What about the Domino Sugar Factory in Williamsburg? I imagine that massive residential project will prompt some controversy over the coming months?
The Dominos project is coming up later this month, which will be contentious. But it’s been something that’s been planned for a while. I think part of it is that an area that has now become a desired area for housing, an area that got rezoned, and now having opened up the Brooklyn waterfront, there’s a desire for development in that area. That’s versus the concerns of segments of the community that it may get overdeveloped and change the character of the existing community.
The city recently celebrated its 101st zoning initiative since 2002. Is that something that you’re particularly proud of, or do you believe it’s excessive?
When we first got in the Council, we pushed to fund City Planning so that they could increase their staff to keep up with the need of doing all the rezonings that are being requested by civic groups and community boards. A lot of the zonings that are in place are outdated and not applicable to even the existing housing stock.

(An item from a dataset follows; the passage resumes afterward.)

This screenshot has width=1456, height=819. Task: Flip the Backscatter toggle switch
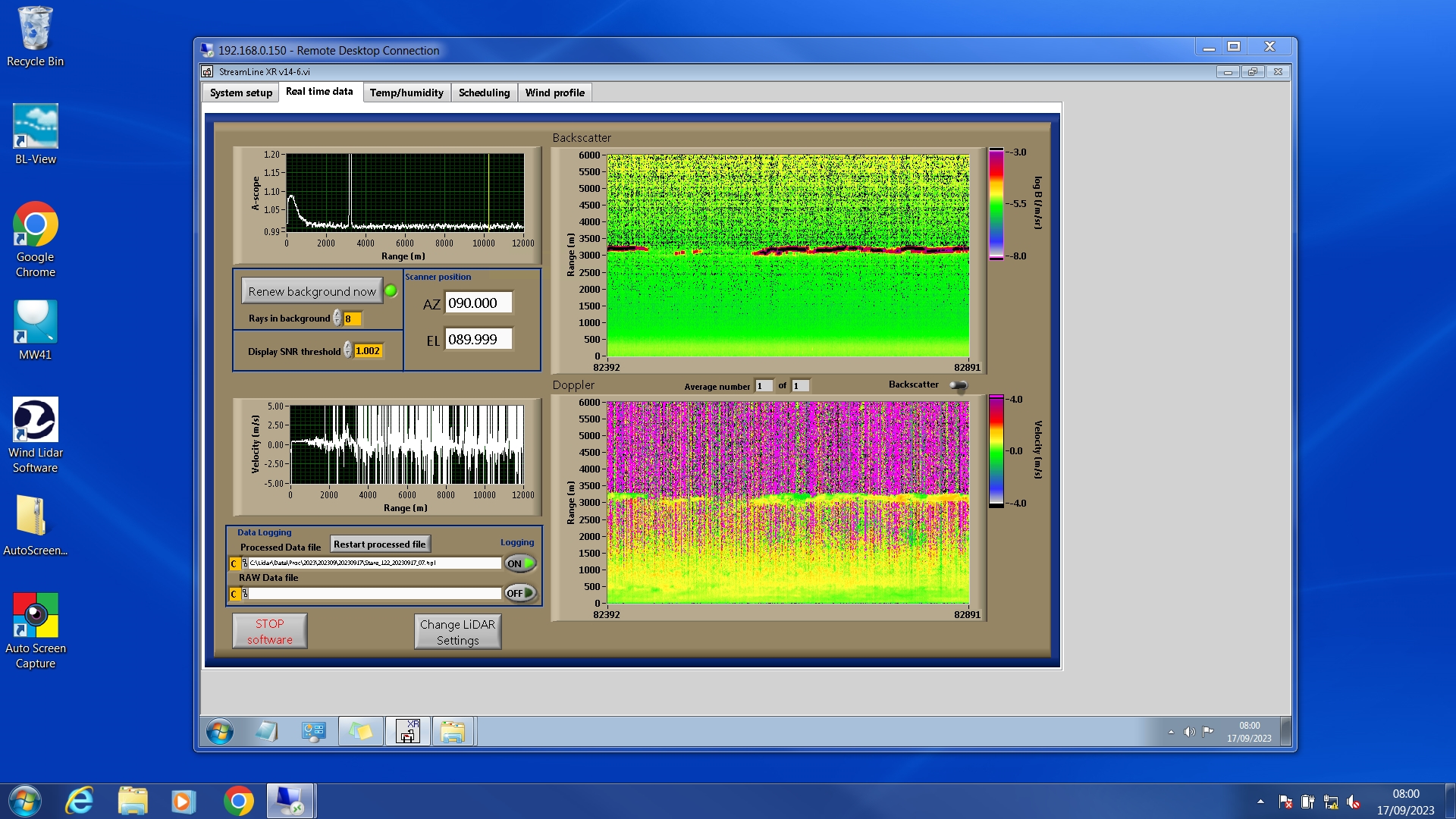959,385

You have areas like Astoria, which we just rezoned. The zoning was totally out of context with the reality of the neighborhood-it allowed for people to build properties that were totally out of context with what was in character with the rest of the block. But because the zoning was so badly done back in the ’60s, people were sticking R-6 buildings on lots that had never built higher than R-4; and, so, you had a building next to a small home that was totally out of character. So there’s truly a need to clean up a lot of the bad-I don’t want to say bad zoning-but old zoning issues.
Among the few city land-use issues that, in one way or another, managed to avoid City Council scrutiny-say, the Atlantic Yards project in Brooklyn or aspects of ground zero-are there any that, had you been the land-use chairman at the time, you would’ve liked to have had come before the committee for review?

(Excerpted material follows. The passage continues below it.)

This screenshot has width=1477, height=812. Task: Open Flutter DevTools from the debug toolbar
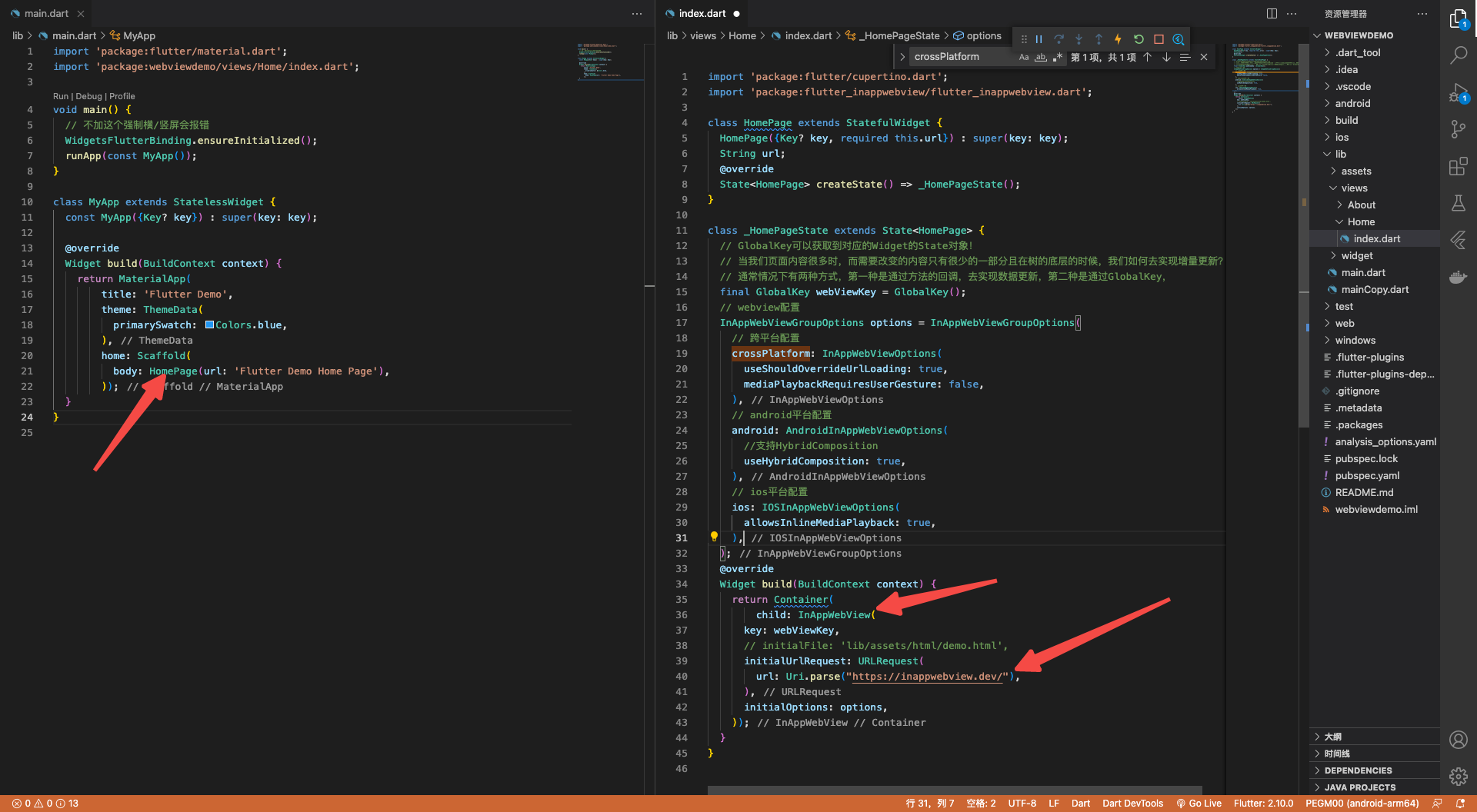point(1179,39)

Those things happened before I was chair, but I definitely want the Council to be involved in every project. I think Atlantic Yards and ground zero should’ve come before the Council, definitely. I think the Council is the most transparent and open process. Those processes were not open, and I think the public is still upset about the outcome of both of those projects, only because they didn’t have the full opportunity to air their grievances.

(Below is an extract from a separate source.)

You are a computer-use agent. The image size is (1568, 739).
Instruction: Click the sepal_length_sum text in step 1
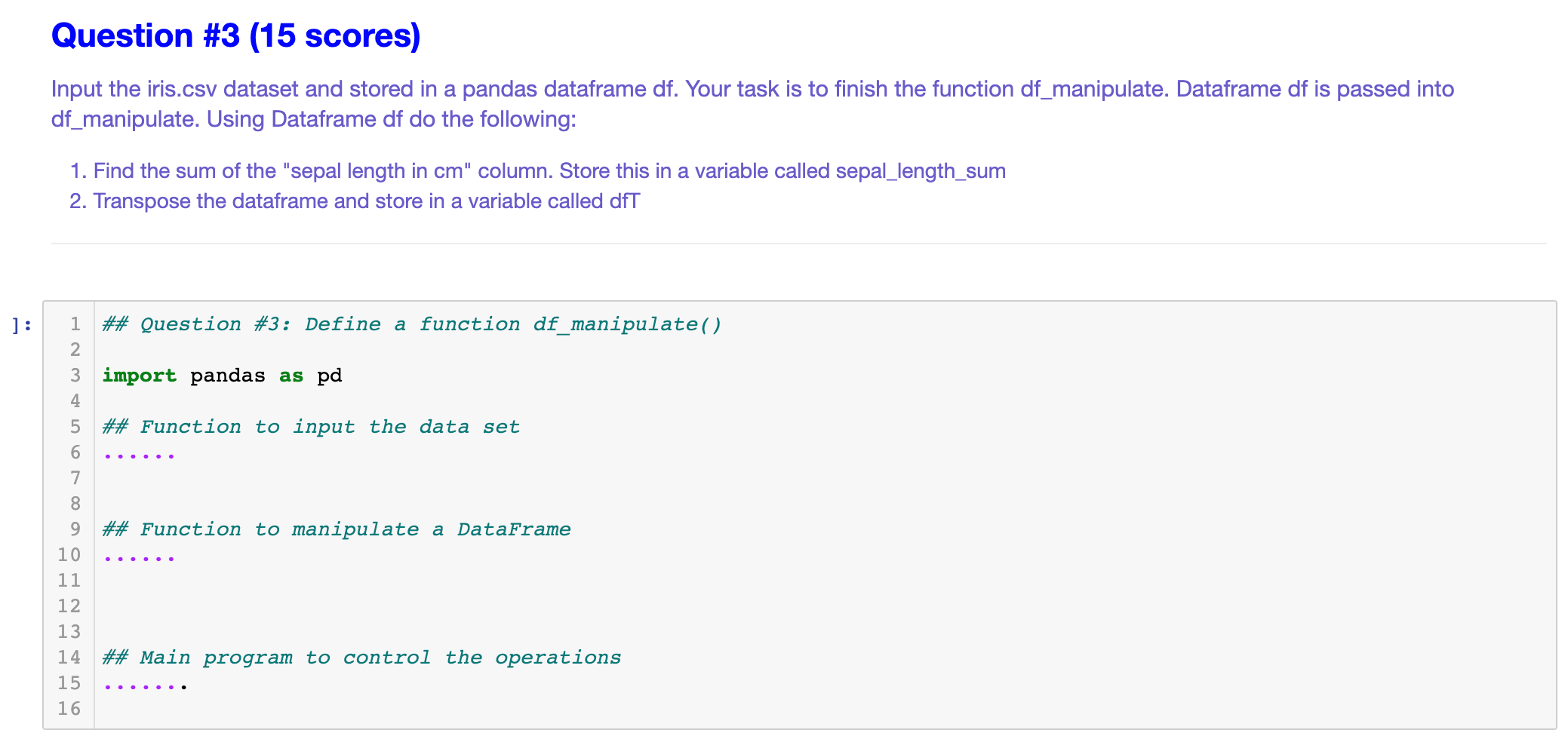(920, 171)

The Council is a democratic party, a transparent body. We have a responsibility to make sure that anybody who comes before the Council has an opportunity to air all of the aspects of a project so that at the end of the day the residents can know exactly the pros and cons and why we came to the decisions we’ve made after hearing those pros and cons.
Do you consider yourself pro-development?
I’m a pro-city person; I’m not pro-development. I’m a pro-New York City person. At the end of the day, we want the city to be a viable, desirable place for people to live.